U.S. Immigration and Customs Enforcement, Irwin County Detention Center in Georgia.

The recent allegations of forced hysterectomies in ICE detention centers is the most recent entry in the United States’ long history of racist, coercive reproductive abuse. Overwhelmingly, the victims of these atrocities have been poor women and women of color. 

  • The 1927 Supreme Court case Buck v. Bell opened the way for decades of state sanctioned sterilization of those deemed “unfit” or “feeble-minded.” While the statutes in the Buck v. Bell case have subsequently been repealed, the holding has not been expressly overturned.
  • 1907-1974 64,000 individuals were forcibly sterilized under eugenic legislation, which disproportionately affected Black, Latina, and Indigenous people.

From 1945-1965, one-third of Puerto Rican women were sterilized.

  • In the 1960-1970’s, the Indian Health Services sterilized 40% of Indigenous women.
  • Up until the 1970’s most states sterilized incarcerated and mentally ill people.
  • As recent as 2006-2010, 150 women imprisoned in California were sterilized.

The eugenic ideology that removing women’s reproductive capacity will solve society’s problems is a failed social experiment that should have ended decades ago, but persists to the present day. In a society where women have historically not been afforded agency over their bodies, the resultant oppression, abuse and denial of bodily autonomy demoralizes women and their communities and further divides our country.

The women detained by ICE, who may speak little or no English, are more vulnerable because they do not speak the dominant language and may not have had a translator present. They cannot give consent under those conditions. Performing ANY surgery on a person without an interpreter throughout the entire process where English is not their first language, is unethical.

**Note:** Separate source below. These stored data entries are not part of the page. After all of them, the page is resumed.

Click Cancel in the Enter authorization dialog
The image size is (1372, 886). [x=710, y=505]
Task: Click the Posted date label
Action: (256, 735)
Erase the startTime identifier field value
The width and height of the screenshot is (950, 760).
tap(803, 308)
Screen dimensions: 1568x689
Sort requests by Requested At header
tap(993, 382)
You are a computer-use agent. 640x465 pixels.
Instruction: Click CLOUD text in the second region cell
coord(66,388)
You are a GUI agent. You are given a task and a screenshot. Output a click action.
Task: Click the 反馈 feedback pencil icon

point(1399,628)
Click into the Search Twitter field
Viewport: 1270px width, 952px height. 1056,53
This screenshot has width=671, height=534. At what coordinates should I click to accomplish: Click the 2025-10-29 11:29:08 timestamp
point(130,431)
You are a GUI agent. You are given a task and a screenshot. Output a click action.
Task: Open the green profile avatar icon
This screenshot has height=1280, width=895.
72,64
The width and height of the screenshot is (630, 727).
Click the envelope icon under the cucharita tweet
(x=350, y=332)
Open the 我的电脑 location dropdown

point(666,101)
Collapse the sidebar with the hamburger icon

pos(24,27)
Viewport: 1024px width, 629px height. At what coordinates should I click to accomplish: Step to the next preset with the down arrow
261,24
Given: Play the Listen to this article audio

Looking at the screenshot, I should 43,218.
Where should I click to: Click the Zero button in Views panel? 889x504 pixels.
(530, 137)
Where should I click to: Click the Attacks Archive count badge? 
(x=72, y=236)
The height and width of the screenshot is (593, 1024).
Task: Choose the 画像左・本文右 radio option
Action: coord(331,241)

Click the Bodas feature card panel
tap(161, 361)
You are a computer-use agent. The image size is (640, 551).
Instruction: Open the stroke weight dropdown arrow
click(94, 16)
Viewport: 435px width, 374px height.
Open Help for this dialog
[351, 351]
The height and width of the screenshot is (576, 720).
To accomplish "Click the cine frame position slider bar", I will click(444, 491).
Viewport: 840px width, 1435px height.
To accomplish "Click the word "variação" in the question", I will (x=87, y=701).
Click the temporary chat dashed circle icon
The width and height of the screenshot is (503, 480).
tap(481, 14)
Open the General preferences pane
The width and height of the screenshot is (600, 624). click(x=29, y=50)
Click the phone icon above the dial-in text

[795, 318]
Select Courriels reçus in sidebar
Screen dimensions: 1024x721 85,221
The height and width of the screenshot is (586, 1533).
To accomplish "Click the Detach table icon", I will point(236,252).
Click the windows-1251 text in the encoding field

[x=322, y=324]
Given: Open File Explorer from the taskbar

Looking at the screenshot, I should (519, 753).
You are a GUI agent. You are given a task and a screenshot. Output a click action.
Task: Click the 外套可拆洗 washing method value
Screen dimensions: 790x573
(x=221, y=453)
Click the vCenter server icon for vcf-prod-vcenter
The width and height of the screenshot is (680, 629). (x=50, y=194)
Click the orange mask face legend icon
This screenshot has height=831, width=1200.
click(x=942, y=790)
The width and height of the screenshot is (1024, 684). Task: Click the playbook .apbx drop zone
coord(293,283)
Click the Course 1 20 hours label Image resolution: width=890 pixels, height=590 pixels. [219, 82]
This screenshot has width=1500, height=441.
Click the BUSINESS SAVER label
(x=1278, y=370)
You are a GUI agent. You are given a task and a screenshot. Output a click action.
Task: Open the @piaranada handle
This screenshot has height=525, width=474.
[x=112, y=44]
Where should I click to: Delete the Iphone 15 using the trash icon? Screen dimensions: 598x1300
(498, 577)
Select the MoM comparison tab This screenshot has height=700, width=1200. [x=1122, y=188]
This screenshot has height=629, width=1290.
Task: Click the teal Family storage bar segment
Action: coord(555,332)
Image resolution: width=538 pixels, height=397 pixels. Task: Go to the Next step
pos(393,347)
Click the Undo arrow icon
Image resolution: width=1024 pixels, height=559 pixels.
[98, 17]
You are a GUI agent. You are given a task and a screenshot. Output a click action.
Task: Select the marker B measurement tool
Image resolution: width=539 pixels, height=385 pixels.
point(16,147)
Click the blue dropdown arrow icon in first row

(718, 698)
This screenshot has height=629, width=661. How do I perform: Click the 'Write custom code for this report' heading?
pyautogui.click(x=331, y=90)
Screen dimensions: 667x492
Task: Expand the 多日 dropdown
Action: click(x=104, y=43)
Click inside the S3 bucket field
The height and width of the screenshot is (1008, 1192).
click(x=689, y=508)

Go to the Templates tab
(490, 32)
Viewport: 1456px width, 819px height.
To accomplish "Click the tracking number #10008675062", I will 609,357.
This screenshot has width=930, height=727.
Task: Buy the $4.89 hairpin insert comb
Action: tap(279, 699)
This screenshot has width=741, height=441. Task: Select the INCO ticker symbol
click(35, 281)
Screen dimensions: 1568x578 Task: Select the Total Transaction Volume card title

For this reason, we stand with whistleblower Dawn Wooten, who spoke up about the injustice from which she could not look away. We commend Ms. Wooten for her strength in solidarity and acknowledge the help of Project South and the Government Accountability Project in her stepping forward. 

It will take all our voices, joined together to end these practices in our time, to ensure future generations are allowed to make their own reproductive choices.

MANA and FAM stand together; we encourage all voices to say, ¡No Mas! No more!